■ **DIRECTIONS**:
Search the records for the word "agent" and copy every line in which it occurs.

■ **SUPPLIED DATA**:
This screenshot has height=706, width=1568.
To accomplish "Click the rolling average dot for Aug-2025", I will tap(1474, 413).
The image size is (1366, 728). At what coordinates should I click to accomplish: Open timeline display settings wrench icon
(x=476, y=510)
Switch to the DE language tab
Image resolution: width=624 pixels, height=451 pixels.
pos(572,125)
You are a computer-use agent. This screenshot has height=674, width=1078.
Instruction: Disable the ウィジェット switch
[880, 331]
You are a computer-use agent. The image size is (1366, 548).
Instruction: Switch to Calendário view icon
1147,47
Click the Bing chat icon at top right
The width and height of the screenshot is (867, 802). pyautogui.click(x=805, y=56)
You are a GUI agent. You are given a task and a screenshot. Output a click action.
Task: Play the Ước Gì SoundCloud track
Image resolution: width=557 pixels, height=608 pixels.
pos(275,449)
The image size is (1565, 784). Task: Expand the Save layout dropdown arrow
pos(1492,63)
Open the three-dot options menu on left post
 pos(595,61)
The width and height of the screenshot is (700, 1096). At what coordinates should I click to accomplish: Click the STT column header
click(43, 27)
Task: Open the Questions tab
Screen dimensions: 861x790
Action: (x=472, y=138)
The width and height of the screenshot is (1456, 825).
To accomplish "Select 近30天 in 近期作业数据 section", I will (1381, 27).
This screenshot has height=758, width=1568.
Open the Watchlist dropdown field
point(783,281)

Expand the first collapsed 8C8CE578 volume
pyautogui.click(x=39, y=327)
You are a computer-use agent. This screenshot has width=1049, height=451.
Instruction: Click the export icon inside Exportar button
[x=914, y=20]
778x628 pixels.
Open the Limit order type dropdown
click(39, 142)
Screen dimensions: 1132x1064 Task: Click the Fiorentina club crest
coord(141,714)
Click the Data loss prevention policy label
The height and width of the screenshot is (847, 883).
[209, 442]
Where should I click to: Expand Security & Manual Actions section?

■ **RESPONSE BOX**:
You are a computer-use agent. This screenshot has height=674, width=1078.
You are a computer-use agent. The image size is (1366, 548).
You are a GUI agent. You are given a task and a screenshot. Output a click action.
You are a computer-use agent. This screenshot has width=1049, height=451.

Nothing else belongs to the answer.